Misalnya saja, bagi para pengungsi yang terpaksa mengungsi dari konflik, prioritas pertama mereka adalah informasi yang tepat waktu, akurat, dan sesuai konteks mengenai siapa yang dapat dipercaya, serta di mana mendapatkan layanan dan keamanan. Proyek informasi global, Signpost, didukung oleh Google.org—badan amal Google—yang bermitra dengan IRC, Cisco Foundation, Zendesk, dan Tech for Refugees, memberikan informasi penting kepada jutaan pengungsi melalui saluran digital dan media sosial, sehingga melemahkan penyelundup yang berkembang dalam misinformasi atau disinformasi, dan menyelamatkan nyawa di sepanjang jalur migrasi. Seiring berkembangnya pekerjaan ini, Signpost menciptakan “lab pembuatan prototipe AI” untuk mengurangi risiko dan mengevaluasi efektivitas AI Generatif untuk seluruh sektor kemanusiaan.

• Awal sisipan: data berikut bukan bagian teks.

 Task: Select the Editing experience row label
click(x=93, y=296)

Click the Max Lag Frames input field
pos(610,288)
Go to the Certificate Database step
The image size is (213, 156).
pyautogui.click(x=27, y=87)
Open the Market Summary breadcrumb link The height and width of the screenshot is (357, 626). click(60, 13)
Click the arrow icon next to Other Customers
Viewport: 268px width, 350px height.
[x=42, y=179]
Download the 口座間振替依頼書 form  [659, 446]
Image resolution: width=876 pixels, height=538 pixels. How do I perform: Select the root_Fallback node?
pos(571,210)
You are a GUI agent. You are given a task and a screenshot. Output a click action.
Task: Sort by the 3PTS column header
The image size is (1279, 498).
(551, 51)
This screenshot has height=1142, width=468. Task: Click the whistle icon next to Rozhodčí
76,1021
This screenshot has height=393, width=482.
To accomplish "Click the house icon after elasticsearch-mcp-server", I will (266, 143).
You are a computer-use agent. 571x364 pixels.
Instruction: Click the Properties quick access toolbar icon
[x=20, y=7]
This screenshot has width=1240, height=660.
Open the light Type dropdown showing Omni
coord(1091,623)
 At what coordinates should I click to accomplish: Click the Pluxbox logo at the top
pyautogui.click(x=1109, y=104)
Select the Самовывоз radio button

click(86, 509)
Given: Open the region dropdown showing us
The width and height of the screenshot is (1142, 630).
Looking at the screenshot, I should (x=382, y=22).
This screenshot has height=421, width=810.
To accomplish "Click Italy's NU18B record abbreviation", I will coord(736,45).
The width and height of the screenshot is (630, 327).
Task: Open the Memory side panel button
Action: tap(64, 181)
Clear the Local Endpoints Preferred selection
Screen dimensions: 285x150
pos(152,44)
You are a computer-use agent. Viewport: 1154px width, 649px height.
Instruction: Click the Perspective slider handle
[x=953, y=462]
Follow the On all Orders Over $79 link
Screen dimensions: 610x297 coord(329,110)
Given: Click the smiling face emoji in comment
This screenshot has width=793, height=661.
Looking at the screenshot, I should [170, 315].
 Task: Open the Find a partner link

Para aktivis kemanusiaan juga mengeksplorasi potensi AI Generatif untuk meningkatkan dan mempersonalisasikan pendidikan bagi anak-anak yang terkena dampak krisis—yang berjumlah 224 juta anak di seluruh dunia. Tantangan besarnya adalah menguji dan memperkuat potensi ChatGPT dalam bahasa lokal. Model AI, misalnya, tidak dapat memahami bahasa Afrika. Lelapa AI, sebuah “laboratorium penelitian dan produk AI” di Afrika, berupaya mengubah hal tersebut dengan mengembangkan bahasa baru untuk membawa AI ke Afrika, sementara OpenAI telah mulai menawarkan akses berbiaya rendah dan hemat ke ChatGPT untuk lembaga nonprofit.
OpenAI juga mendukung pengembangan AprendAI, platform chatbot pendidikan global berbasis AI yang memberikan pengalaman pembelajaran digital yang dipersonalisasi dalam skala besar melalui platform pengiriman pesan untuk anak-anak, guru, dan orang tua yang terkena dampak krisis, sambil menguji dan memperkuat potensi ChatGPT di bahasa lokal.
Yang terakhir, kita melihat kekuatan kecerdasan buatan ditingkatkan untuk melindungi masyarakat dari dampak buruk cuaca ekstrem. Bekerja sama dengan LSM, pemerintah, dan PBB, Google telah meluncurkan “Flood Hub” yang didukung AI, yang saat ini mampu memperkirakan banjir di 80 negara. Google.org, bersama dengan IRC dan LSM GiveDirectly, memanfaatkan pembelajaran mesin di Nigeria Timur Laut untuk membangun sistem perkiraan yang memicu peringatan dini dan bantuan tunai sebelum terjadinya bahaya iklim yang menghancurkan.
Sarjana dan sejarawan Israel Yuval Noah Harari menggambarkan kecerdasan buatan sebagai teknologi paling berbahaya yang pernah kita ciptakan—dan berpotensi paling bermanfaat. Pada tahun 2025, manfaat tersebut harus dinikmati oleh masyarakat termiskin di dunia.